I prezzi del palladio erano in tensione da mesi. La crisi tra Russia e Ucraina ha fatto esplodere la domanda e le quotazioni potrebbero rapidamente raggiungere livelli nettamente superiori a quelli attuali.

L'invasione russa della Crimea infiamma i prezzi del palladio

La minaccia degli Stati Uniti di sanzionare finanziariamente la Russia, per l’invasione della Crimea, ha portato i prezzi del palladio a 779,5 dollari per oncia, il massimo raggiunto negli ultimi 11 mesi.

Al contrario di oro e argento, che ai primi segnali di possibili colloqui per risolvere la crisi hanno cominciato a scendere, il palladio ha seguito la direzione opposta.

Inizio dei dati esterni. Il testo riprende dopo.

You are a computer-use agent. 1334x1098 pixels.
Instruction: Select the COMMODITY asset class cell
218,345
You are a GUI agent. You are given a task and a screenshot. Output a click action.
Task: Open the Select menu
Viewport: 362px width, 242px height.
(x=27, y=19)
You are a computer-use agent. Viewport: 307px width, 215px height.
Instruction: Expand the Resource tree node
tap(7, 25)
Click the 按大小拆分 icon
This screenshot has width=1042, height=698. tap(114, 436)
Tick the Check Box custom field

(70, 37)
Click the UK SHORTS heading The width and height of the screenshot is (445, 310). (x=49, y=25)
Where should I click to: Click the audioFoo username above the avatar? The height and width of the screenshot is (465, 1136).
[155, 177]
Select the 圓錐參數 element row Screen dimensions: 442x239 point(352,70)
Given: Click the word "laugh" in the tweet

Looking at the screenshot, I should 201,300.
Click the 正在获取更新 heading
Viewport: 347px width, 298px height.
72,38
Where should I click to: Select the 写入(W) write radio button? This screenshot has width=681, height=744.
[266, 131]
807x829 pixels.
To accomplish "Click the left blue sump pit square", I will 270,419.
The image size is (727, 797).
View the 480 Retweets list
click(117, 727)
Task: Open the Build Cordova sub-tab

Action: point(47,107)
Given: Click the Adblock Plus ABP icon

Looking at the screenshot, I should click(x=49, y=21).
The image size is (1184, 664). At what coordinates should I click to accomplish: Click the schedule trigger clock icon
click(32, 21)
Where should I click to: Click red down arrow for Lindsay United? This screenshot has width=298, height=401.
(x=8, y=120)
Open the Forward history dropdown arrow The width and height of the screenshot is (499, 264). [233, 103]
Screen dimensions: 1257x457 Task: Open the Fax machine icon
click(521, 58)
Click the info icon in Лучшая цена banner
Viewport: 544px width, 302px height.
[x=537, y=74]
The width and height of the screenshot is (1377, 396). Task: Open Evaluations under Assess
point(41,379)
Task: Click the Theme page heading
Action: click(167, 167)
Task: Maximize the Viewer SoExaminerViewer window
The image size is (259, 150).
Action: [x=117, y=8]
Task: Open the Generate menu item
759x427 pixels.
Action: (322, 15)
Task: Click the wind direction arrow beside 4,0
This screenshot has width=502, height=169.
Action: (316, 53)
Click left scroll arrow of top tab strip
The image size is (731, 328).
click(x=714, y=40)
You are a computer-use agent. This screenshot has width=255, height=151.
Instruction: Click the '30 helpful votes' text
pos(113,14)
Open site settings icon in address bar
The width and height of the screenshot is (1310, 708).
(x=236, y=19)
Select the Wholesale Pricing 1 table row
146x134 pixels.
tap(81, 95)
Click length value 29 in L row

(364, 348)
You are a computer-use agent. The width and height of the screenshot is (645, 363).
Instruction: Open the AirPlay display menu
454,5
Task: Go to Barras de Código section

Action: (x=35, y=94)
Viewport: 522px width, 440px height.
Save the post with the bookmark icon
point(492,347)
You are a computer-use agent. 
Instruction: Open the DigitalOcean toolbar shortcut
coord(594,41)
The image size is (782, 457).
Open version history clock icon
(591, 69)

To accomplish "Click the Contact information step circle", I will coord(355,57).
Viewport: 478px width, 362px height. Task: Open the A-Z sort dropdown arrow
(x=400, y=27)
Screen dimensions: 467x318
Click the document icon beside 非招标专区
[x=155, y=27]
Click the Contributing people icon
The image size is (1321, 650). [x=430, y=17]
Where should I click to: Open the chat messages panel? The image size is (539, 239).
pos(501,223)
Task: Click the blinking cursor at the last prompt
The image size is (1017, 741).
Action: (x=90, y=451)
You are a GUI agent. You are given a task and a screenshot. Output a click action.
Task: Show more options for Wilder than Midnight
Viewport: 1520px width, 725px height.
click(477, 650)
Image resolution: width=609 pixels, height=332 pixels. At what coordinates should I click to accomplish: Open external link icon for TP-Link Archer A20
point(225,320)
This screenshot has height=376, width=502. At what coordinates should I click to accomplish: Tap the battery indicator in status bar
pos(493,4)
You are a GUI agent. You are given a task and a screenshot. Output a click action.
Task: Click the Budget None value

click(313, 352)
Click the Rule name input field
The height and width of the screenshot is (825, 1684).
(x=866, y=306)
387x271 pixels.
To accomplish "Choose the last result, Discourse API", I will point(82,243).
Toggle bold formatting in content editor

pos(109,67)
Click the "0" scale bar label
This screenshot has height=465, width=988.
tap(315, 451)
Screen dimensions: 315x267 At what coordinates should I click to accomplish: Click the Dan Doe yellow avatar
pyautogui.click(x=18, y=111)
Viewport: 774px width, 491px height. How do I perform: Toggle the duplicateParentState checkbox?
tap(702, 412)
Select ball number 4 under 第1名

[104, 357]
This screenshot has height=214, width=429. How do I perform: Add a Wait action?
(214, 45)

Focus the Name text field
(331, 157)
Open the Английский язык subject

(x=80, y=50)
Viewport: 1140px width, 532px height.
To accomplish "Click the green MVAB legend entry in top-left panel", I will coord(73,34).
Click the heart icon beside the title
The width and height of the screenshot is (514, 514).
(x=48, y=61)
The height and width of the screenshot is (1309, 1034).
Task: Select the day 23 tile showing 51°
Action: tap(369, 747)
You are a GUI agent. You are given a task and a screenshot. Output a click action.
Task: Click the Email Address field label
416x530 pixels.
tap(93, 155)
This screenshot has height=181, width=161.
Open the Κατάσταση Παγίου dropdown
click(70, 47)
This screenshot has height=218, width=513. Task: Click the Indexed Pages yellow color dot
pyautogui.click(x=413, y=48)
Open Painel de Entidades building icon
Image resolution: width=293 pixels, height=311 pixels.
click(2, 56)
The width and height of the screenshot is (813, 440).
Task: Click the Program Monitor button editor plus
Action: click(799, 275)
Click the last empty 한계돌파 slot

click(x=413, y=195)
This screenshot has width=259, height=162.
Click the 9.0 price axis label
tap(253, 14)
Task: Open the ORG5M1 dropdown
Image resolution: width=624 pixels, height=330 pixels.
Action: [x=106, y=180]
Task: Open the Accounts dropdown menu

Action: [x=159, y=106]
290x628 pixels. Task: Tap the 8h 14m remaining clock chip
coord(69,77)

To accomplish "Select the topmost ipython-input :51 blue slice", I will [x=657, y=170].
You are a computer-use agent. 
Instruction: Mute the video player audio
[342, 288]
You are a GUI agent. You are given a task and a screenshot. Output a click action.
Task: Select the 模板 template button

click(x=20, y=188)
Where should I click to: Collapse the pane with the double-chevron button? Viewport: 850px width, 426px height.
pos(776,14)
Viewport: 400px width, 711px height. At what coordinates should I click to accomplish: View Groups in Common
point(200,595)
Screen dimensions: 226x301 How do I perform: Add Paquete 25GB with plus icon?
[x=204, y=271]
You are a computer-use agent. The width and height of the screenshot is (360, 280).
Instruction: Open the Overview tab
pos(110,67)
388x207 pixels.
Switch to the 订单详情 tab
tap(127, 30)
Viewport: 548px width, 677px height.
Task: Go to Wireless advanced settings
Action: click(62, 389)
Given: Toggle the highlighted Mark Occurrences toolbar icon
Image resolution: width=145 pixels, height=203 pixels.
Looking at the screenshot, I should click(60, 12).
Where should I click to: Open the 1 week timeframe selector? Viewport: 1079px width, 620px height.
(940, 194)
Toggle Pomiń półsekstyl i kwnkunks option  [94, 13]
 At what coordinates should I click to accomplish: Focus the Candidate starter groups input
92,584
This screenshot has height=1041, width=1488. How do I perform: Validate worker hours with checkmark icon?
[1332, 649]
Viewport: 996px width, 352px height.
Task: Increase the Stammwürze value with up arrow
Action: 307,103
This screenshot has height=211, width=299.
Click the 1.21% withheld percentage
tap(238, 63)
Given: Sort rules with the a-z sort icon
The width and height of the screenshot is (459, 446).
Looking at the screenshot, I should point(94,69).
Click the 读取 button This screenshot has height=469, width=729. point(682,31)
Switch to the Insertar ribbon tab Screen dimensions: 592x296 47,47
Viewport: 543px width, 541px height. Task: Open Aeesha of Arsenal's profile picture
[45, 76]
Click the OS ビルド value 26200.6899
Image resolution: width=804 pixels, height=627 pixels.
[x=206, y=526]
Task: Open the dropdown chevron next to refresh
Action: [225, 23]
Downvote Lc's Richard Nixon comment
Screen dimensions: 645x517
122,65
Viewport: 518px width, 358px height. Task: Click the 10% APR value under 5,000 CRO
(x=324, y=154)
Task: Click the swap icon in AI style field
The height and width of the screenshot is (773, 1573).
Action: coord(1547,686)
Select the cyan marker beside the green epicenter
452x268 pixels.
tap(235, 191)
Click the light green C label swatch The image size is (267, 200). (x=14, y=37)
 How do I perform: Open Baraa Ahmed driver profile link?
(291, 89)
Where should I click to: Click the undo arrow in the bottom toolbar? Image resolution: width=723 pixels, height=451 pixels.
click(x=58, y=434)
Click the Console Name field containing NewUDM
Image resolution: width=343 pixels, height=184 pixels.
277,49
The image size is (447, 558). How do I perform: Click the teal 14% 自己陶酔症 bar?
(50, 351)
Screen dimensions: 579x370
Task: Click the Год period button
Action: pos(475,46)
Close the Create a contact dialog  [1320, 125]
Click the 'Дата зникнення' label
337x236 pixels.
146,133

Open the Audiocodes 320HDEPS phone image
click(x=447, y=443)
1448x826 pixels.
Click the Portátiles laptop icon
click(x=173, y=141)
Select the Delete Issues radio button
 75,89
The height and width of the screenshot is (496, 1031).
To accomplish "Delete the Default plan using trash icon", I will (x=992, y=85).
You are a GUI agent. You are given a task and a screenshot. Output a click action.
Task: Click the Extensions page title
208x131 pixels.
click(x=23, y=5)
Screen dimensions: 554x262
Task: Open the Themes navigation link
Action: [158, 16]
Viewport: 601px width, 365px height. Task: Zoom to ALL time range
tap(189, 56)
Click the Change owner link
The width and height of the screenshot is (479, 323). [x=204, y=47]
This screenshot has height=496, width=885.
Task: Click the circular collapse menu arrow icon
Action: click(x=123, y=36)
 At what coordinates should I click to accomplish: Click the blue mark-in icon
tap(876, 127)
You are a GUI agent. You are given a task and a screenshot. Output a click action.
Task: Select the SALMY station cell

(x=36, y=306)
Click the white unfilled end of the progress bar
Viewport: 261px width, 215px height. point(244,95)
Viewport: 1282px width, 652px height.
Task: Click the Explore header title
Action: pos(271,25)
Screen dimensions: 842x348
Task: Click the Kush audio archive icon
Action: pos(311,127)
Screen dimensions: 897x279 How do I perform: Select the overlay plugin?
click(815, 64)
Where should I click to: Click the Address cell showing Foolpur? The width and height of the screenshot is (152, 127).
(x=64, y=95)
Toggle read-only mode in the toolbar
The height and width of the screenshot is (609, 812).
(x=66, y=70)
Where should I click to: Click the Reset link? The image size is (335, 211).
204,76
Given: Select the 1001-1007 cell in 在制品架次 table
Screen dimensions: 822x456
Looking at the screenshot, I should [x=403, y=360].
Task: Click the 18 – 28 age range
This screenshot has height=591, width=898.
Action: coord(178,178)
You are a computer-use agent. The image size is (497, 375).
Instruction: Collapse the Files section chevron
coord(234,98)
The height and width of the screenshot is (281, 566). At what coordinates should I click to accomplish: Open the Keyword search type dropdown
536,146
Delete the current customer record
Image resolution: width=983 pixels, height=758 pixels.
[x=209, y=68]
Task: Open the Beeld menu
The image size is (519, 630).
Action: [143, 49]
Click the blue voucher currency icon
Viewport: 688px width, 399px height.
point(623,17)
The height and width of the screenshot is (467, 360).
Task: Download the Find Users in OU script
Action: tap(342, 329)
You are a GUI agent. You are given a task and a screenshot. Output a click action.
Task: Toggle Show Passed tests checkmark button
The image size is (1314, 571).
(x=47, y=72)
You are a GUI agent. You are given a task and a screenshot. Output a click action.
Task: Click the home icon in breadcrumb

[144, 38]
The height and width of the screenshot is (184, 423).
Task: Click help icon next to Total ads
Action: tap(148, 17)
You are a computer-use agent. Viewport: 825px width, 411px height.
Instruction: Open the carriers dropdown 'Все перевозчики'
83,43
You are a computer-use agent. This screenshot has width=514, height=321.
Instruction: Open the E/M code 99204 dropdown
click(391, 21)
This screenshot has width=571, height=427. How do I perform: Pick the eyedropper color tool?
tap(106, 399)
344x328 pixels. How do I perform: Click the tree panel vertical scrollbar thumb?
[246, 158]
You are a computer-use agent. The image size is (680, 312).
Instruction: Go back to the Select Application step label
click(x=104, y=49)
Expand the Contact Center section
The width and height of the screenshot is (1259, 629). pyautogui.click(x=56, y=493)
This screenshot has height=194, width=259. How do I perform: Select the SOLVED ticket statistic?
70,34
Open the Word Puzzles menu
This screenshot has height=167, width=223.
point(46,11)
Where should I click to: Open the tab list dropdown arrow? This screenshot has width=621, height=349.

Eventuali sanzioni commerciali potrebbero limitare la capacità della Russia di esportare palladio e, poiché produce il 41% del palladio mondiale, porterebbe ad una crisi di offerta su tutto il mercato globale.

Eventuali sanzioni commerciali potrebbero limitare la capacità della Russia di esportare palladio

Inoltre, gli impianti sudafricani di palladio della Lonmin, della Impala Platinum Holdings e della Anglo American Platinum sono alla sesta settimana di sciopero e le speranze di una soluzione della vertenza sono ancora lontane.

Come riportato da Bloomberg, tra la crisi dell’Ucraina e gli scioperi in Sud Africa, una reazione delle quotazioni del palladio verso l’alto era solo questione di tempo e non ha per nulla sorpreso gli esperti del settore (“Un 2014 d’oro per il platino e il palladio“).


Adesso resta da vedere se gli Stati Uniti applicheranno davvero le sanzioni minacciate. I mercati danno per scontato che ciò avverrà, ma ciò non significa che le sanzioni verranno applicate.

Secondo la Signia Wealth i prezzi del palladio arriveranno presto a 1.000 dollari per oncia.